Abstract

The paper describes the study of the Russian population in the Far East, which was carried out by the famous traveler Vladimir Klavdievich Arsenyev (1872–1930). At the first stage, his research was of a military purpose with elements of ethnography, aimed at the defense of the Russian Far East. After 1917, Arseniev dealt with the problems of the indigenous inhabitants of the region, as well as activities related to the settlers. His publications on Slavic studies are based on travel diaries and field reports on the results of expeditions (1906-1926). The first monograph on the Russian population was the “Military-geographical and military-statistical essay of the Ussuri Territory” (1911), the last “Life and Character of the Peoples of the Far Eastern Territory”, prepared in collaboration with E. I. Titov (1928). In some cases, his assessments are subjective.
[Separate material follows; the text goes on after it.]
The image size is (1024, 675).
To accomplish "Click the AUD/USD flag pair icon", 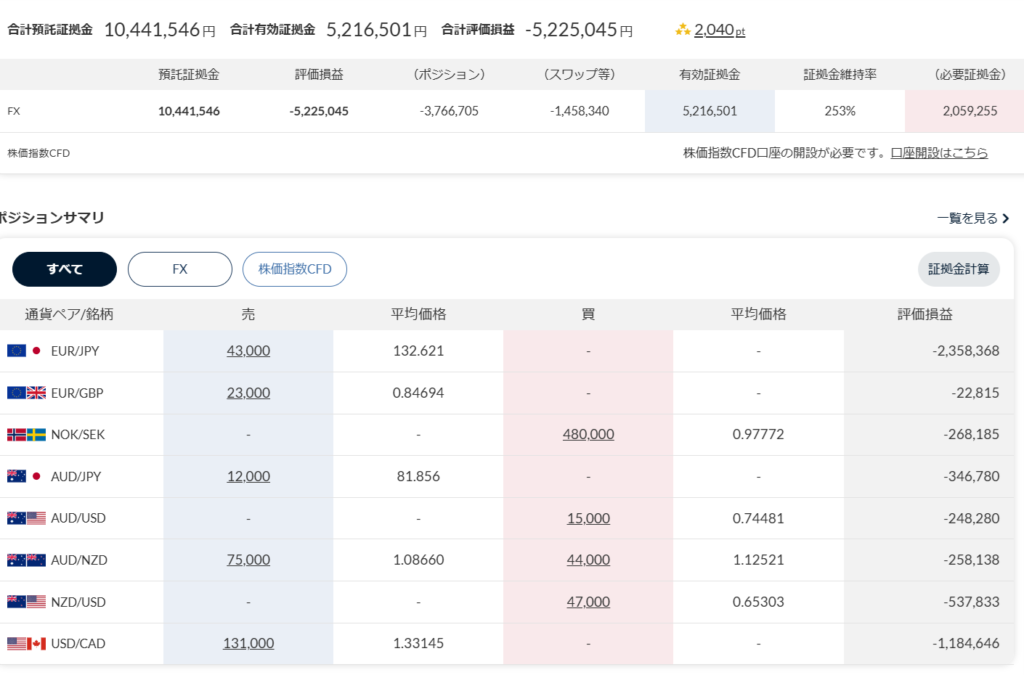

The publication notes scientists and local historians who were engaged in the same research and were in close relations with Arsenyev (local historian S. I. Yakovlev, Russian historian M. A. Petrakeev, anthropologist E. M. Chepurkovsky, ethnographers M. K. Azadovsky, G. S. Vinogradov, V. V. Bogdanov and A. G. Danilin, philologist A.P. Georgievsky). The publication uses the personal library and archival collection of the scientist, stored in the Society for the Study of the Amur Territory (OIAK) in Vladivostok. The paper is dedicated to the 150th anniversary of the birth of V. K. Arsenyev, which is celebrated in September 2022.